No decision about me without me?
Have you een the time taken to log into the spine lately? It's fine for a webpage to take 10 seconds to lead. But a GP has ten minutes to see you, and of that, 5 minutes is to listen. 3 minutes to type. 1 minute to decide. 1 minute to tell you. 1 minute to get the old lady out the door before she manages to get her THIRD medical condition into one consultation. That's....oh. So, anoif 230 million people (healthy) are obsessively checking their medical records online, and the records take 30 seconds to load, what it actually means is that the ill people get no diagnosis, and they get sick and die. No decision about me, until the hypochondriacs have finished DDOS'ing. Oh, and by the way, I do NOT want to know the 23 things that might have been wrong with me, and after careful consideration by a professional turned out not to be. All I want, is that the professional gets as much time as they can, to make a careful judgement and do their best. Because really that's all any human being ever does.
No decision without me?
I can see the value in my medical records being 'in the cloud' so that if i end up unconscious in A&E the doctors there at least know what my medical condition is called, even if they don't know what it means (though, in fairness, they were honest about their ignorance and asked those with me for info). However, I'm not going to access my medical records on the web, in the same way as i don't access my bank on the web (paranoid, i know). As such, I'm hoping that the database running this will be a copy of the one that the NHS is using internally, and that there'll be some way of opting out of being copied over in to it. It would seem unwise to run a security risk, however small, for no gain.

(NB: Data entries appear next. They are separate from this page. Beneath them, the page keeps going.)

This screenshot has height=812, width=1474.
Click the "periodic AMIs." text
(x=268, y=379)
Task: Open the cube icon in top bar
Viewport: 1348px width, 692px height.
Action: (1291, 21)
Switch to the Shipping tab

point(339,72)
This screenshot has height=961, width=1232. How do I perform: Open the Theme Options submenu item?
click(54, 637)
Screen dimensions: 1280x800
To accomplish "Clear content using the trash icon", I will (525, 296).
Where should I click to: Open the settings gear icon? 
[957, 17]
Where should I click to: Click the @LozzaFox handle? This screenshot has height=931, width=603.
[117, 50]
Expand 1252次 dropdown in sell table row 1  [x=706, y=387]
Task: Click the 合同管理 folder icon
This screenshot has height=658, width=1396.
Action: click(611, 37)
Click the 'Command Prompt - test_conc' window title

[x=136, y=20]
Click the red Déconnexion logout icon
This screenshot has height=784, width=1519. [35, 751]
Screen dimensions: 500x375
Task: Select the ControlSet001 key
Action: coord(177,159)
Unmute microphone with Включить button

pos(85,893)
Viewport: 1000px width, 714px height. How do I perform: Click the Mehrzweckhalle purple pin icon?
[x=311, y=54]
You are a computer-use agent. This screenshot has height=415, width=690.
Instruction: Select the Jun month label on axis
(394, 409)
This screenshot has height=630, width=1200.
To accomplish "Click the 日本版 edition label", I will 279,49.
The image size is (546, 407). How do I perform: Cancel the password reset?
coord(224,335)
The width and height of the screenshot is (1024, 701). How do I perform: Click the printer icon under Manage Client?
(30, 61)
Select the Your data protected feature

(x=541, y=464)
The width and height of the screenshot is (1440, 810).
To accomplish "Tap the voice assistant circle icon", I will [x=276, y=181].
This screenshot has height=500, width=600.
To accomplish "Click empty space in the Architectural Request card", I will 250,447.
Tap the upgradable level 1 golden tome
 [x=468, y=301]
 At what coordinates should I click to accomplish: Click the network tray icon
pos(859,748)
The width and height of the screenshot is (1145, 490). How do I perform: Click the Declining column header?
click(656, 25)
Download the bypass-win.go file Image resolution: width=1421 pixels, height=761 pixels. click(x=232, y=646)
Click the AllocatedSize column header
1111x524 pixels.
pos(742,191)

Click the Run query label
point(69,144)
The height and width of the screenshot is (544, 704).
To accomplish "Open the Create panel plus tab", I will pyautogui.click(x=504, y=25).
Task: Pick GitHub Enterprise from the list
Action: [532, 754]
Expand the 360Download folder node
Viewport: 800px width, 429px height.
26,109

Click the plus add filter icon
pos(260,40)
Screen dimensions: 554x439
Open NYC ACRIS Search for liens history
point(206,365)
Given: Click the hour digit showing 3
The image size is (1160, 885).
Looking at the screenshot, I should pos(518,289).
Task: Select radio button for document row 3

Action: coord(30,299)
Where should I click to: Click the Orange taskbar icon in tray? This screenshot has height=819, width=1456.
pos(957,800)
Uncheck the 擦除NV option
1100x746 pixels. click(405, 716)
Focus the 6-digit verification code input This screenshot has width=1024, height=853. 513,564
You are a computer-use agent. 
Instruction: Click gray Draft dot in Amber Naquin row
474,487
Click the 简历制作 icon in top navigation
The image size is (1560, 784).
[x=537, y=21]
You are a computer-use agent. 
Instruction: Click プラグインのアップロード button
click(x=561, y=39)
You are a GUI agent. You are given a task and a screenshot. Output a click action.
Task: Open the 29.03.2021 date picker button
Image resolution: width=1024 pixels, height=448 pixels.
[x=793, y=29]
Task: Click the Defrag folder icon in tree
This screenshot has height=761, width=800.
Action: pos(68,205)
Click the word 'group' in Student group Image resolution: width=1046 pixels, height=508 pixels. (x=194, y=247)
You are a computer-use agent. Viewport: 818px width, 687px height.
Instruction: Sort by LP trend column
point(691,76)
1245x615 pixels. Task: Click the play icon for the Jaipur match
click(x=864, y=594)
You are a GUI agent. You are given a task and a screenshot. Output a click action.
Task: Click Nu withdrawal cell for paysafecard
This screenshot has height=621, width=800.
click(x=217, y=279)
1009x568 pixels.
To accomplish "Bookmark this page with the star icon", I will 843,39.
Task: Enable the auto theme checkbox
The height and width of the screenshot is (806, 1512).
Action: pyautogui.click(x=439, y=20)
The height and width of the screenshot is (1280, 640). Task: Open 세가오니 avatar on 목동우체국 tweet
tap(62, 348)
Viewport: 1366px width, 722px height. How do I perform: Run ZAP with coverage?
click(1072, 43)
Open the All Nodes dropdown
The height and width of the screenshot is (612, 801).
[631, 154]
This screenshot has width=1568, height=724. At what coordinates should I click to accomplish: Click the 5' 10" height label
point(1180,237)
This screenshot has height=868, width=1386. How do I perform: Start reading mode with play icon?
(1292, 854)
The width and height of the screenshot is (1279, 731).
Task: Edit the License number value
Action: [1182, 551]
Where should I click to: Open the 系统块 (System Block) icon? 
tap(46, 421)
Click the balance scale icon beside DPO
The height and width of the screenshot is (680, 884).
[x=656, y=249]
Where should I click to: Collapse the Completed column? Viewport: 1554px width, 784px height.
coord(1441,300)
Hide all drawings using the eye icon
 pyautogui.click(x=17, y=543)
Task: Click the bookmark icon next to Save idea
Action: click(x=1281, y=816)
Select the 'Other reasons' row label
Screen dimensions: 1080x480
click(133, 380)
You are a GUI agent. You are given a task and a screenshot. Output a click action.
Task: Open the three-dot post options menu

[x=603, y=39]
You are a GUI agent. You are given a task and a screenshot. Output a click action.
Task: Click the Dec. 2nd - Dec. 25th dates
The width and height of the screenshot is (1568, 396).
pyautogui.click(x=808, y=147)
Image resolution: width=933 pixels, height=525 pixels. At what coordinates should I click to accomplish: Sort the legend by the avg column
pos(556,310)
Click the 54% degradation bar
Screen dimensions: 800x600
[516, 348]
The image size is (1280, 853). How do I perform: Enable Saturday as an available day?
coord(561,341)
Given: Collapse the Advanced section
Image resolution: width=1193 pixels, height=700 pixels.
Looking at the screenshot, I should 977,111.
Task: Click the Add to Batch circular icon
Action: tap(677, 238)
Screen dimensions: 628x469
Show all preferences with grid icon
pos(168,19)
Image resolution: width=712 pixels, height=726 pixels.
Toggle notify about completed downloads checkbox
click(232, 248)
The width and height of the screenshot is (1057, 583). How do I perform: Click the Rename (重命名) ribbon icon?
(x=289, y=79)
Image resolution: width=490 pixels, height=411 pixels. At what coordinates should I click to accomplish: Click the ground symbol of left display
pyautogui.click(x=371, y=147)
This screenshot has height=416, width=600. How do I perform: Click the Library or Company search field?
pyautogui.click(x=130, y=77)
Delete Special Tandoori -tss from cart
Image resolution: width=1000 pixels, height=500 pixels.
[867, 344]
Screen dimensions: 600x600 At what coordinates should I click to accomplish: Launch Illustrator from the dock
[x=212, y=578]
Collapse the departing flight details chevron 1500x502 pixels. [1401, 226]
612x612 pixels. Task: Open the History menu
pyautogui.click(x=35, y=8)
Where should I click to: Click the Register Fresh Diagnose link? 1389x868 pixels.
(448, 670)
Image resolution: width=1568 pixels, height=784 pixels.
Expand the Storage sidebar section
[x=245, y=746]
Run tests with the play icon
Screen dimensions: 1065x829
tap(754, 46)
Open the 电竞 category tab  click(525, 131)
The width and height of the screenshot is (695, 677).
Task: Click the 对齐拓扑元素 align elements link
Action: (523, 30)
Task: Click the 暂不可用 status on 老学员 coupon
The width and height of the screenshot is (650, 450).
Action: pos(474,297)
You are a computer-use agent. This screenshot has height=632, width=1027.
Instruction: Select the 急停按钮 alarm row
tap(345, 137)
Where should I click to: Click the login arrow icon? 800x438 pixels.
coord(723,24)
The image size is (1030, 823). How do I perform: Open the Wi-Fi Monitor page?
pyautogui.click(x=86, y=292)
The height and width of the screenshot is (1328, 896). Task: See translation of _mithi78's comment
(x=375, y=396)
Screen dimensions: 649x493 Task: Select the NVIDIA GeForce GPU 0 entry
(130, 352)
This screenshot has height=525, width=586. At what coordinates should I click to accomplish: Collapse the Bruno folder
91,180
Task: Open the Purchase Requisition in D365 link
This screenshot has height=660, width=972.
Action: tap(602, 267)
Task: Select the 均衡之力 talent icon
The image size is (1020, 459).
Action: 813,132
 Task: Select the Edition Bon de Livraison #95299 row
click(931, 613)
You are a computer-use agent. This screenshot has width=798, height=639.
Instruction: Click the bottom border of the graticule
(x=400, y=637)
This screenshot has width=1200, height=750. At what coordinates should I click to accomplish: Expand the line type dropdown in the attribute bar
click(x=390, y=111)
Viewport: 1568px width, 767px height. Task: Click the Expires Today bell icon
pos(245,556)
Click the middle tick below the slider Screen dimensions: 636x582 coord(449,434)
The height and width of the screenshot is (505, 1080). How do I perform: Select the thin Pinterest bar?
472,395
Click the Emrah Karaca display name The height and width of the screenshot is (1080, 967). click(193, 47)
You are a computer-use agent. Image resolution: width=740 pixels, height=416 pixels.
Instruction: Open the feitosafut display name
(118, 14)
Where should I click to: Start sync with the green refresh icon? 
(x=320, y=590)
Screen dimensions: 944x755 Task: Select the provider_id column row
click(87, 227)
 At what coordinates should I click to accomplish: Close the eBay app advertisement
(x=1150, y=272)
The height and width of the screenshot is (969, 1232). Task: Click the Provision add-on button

Coercion not hacking the main threat
For non-celebs IMO the main security and confidentiality risk faced by patients is being forced, cajoled or fooled into disclosing records to people who do not have their best interests at heart.
Dodgy employer - "If you keep throwing sickies you're going to have to prove you're really sick."
Jealous partner - "If you really loved me you'd show me your medical record"
Bullying parent - "You're on the pill you little sl*t. If not show me your medical records"
Impatient heir [How much bloody longer has granny got?] "Granny - we need your medical record login or you won't get your pension"
Electronic voting over the web is a crap concept for the same reason: only we never hear it!
Dullwit go to town opportunity
The trouble is that maybe a lot of people especially in UK do not wish to be personally responsible for stuff like this much preferring some state employee to sort it out not realising that ownership of the data are lost?